*** Block opens ***
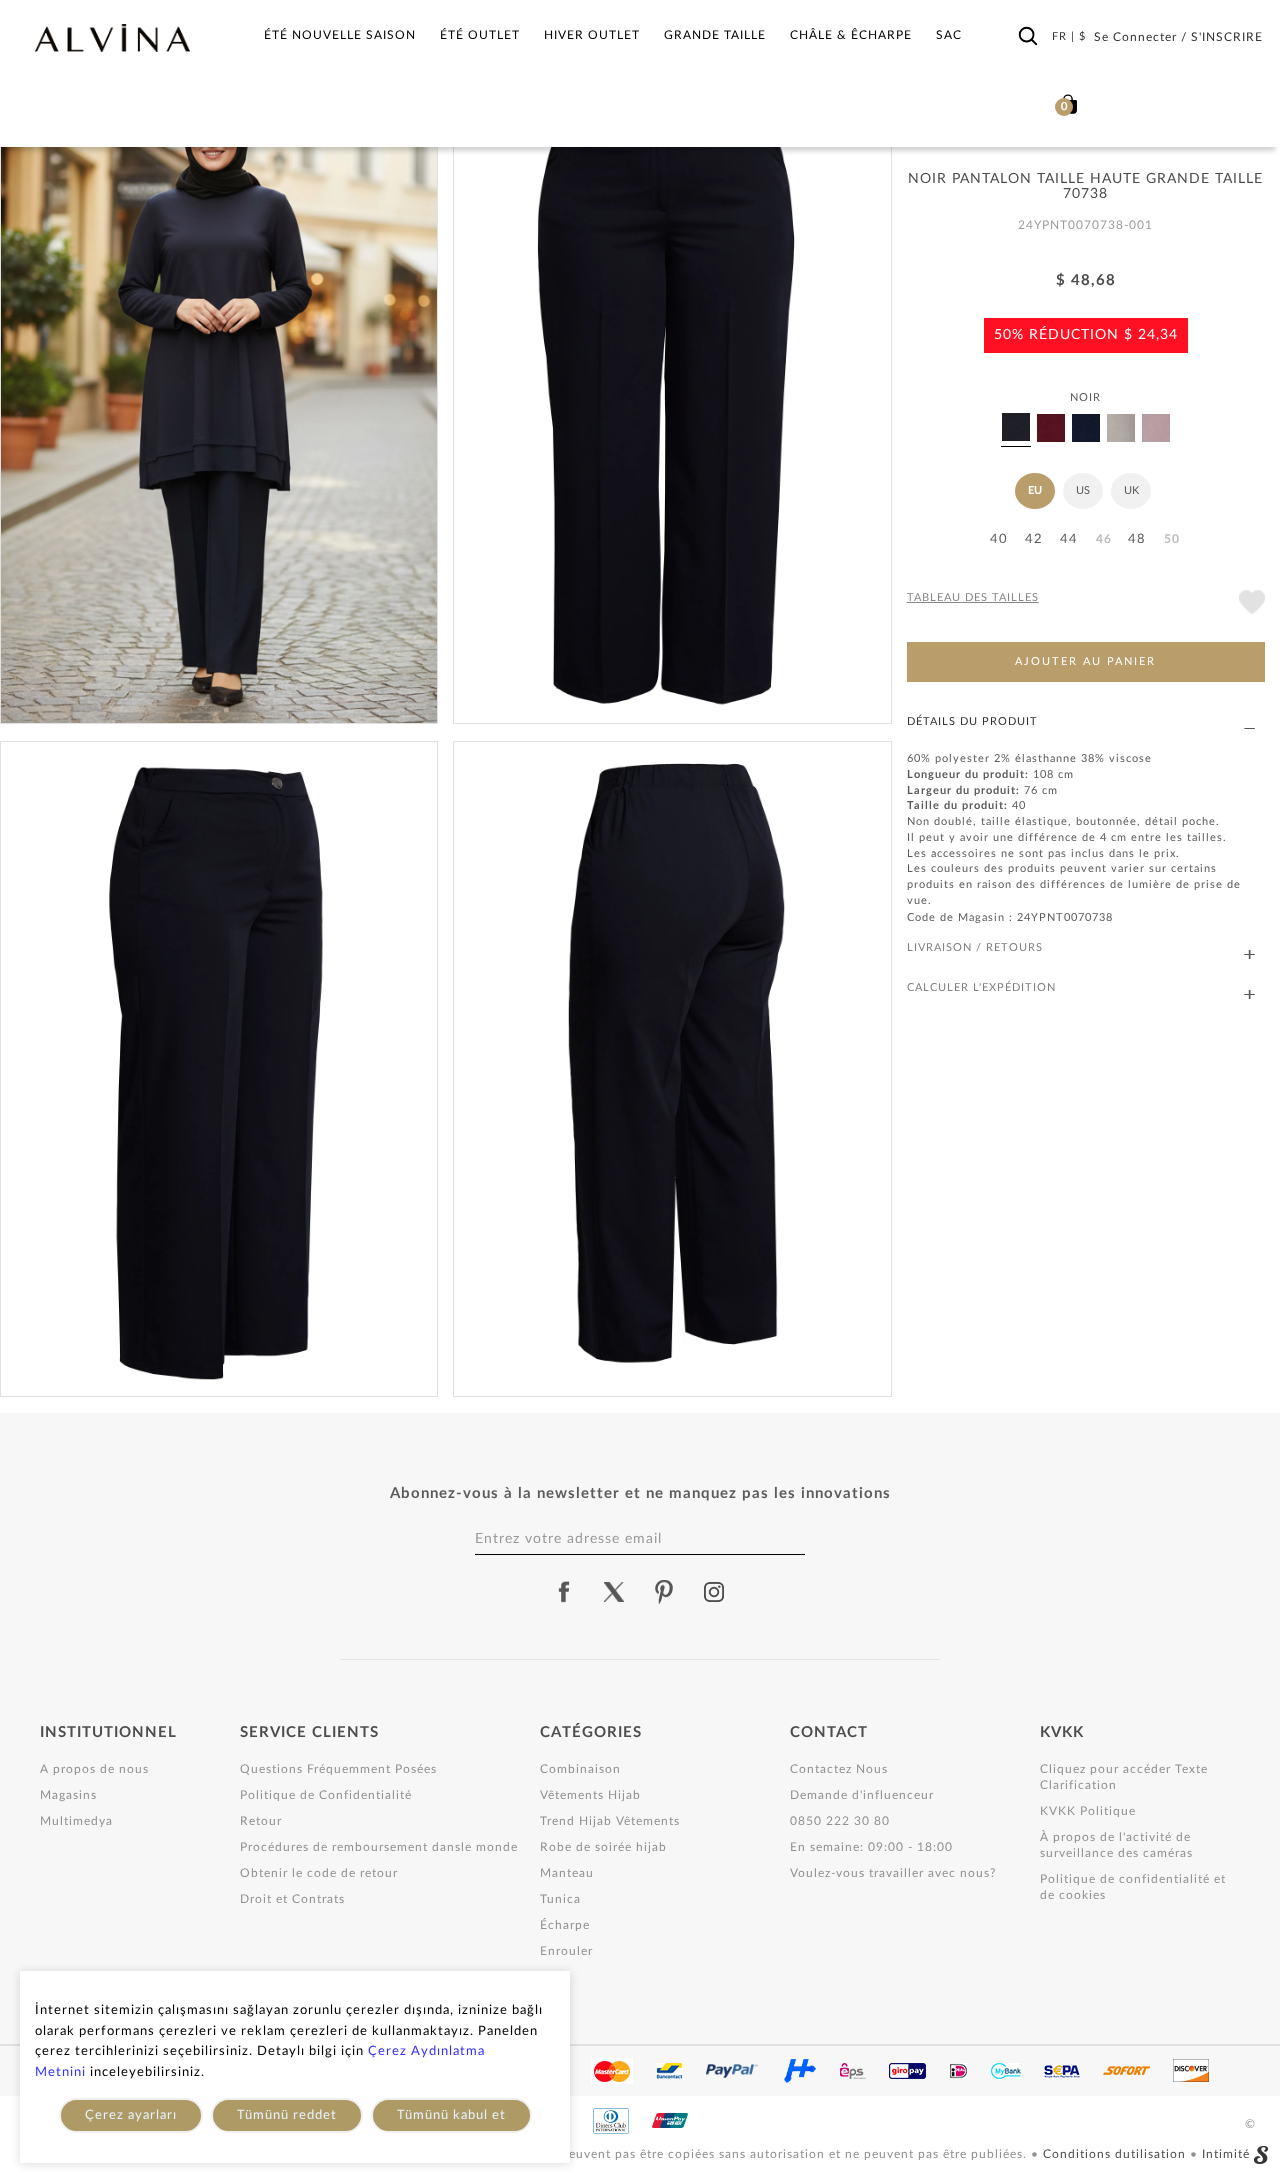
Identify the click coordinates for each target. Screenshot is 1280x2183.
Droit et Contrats (292, 1899)
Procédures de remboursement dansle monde (379, 1847)
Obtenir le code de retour (319, 1873)
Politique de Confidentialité (326, 1795)
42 (1034, 539)
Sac (949, 35)
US (1083, 490)
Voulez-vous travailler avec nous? (893, 1873)
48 (1137, 539)
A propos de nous (94, 1769)
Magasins (68, 1795)
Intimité (1226, 2154)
*** Block closes ***
The listing must be returned in full and exactly, apart from its pictures.

Identify the click coordinates for each target. Screenshot is 1280x2183.
Droit et Contrats (292, 1899)
Procédures de remboursement dansle monde (379, 1847)
Obtenir le code de retour (319, 1873)
Politique de Confidentialité (326, 1795)
42 (1034, 539)
Sac (949, 35)
US (1083, 490)
Voulez-vous travailler avec nous? (893, 1873)
48 (1137, 539)
A propos de nous (94, 1769)
Magasins (68, 1795)
Intimité (1226, 2154)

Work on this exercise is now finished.